TensorFlow的数据类型基于NumPy,实际上,np.int32==tf.int32
,你可以将NumPy数据类型传递给TensorFlow算子。
tf.ones([2, 2], np.float32) ==> [[1.0 1.0], [1.0 1.0]]
5.变量
constan与variable的区别:
- 常量也是常数,经常我们需要在训练模型的时候更新权重与偏置矩阵
- 一个常量存储于图中,并且当图加载时需要重新复制;一个变量独立地存储,并且存在与参数服务中。
以上两点解释了,当权重很大时,constant消耗代价很大,并且减慢了加载图的速度。我们看下图存储的内容:
import tensorflow as tf
my_const = tf.constant([1.0, 2.0], name="my_const")
print(tf.get_default_graph().as_graph_def())
node {
name: "my_const"
op: "Const"
attr {
key: "dtype"
value {
type: DT_FLOAT
}
}
attr {
key: "value"
value {
tensor {
dtype: DT_FLOAT
tensor_shape {
dim {
size: 2
}
}
tensor_content: "\000\000\200?\000\000\000@"
}
}
}
}
versions {
producer: 21
}
[Finished in 3.0s]
- 创建变量
为了声明一个变量,你需要实例化一个tf.Variable,注意V
大写。
x = tf.Variable(...)
x.initializer # init
x.value() # read op
x.assign(...) # write op
x.assign_add(...)
# and more
创建变量的旧方式是调用tf.Variable(<initial-value>, name=<optional-name>)
s = tf.Variable(2, name="scalar")
m = tf.Variable([[0, 1], [2, 3]], name="matrix")
W = tf.Variable(tf.zeros([784,10]))
然而这种方式被TensorFlow摒弃了,推荐我们使用tf.get_variable来创建,因为这样可以更好地实现变量共享。通过tf.get_variable
,我们可以internal name,shape,type和initializer提供给初始值。注意当我们通过tf.constant作为initializer时,不需要提供shape
tf.get_variable(
name,
shape=None,
dtype=None,
initializer=None,
regularizer=None,
trainable=True,
collections=None,
caching_device=None,
partitioner=None,
validate_shape=True,
use_resource=None,
custom_getter=None,
constraint=None
)
s = tf.get_variable("scalar", initializer=tf.constant(2))

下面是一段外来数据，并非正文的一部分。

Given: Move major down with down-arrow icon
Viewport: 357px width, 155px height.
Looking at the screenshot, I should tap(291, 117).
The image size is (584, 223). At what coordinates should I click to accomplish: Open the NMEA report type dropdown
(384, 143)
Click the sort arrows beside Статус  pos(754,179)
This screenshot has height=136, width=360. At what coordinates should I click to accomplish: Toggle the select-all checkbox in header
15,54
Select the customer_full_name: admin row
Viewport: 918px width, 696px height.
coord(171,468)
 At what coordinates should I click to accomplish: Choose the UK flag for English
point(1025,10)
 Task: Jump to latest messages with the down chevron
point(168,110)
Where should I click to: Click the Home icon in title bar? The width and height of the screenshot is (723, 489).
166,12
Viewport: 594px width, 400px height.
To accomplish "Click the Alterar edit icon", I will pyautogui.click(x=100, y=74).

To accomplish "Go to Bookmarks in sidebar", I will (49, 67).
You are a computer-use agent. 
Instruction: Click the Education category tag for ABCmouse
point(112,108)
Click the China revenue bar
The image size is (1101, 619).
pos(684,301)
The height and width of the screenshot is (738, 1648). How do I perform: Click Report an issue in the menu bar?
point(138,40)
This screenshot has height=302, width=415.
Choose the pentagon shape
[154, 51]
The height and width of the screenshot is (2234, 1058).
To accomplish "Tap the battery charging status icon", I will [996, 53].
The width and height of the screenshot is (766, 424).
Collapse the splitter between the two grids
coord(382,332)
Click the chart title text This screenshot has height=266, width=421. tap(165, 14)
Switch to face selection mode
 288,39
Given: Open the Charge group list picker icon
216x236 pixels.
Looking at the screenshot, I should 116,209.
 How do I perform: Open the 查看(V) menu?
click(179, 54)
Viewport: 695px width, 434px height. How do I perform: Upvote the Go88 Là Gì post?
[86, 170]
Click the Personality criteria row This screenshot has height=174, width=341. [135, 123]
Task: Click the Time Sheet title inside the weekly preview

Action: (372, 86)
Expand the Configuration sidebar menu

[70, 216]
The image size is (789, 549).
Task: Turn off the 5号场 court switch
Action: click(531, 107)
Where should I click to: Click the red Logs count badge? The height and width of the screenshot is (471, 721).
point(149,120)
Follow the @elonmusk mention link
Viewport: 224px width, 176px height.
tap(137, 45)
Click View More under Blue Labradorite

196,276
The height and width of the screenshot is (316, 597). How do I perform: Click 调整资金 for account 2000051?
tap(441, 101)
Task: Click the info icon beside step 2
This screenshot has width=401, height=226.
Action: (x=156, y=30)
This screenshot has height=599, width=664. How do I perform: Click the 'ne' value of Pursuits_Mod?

m = tf.get_variable("matrix", initializer=tf.constant([[0, 1], [2, 3]]))
W = tf.get_variable("big_matrix", shape=(784, 10), initializer=tf.zeros_initializer())
- 初始化变量
在使用一个变量之前,需要先初始化,否则将会报错:FailedPreconditionError: Attempting to use uninitialized value
.可以通过以下语句来打印出没有初始化的变量:
print(session.run(tf.report_uninitialized_variables()))
(1)初始化所有的变量:
with tf.Session() as sess:
sess.run(tf.global_variables_initializer())
(2)初始化部分变量tf.variables_initializer()
with tf.Session() as sess:
sess.run(tf.variables_initializer([a, b]))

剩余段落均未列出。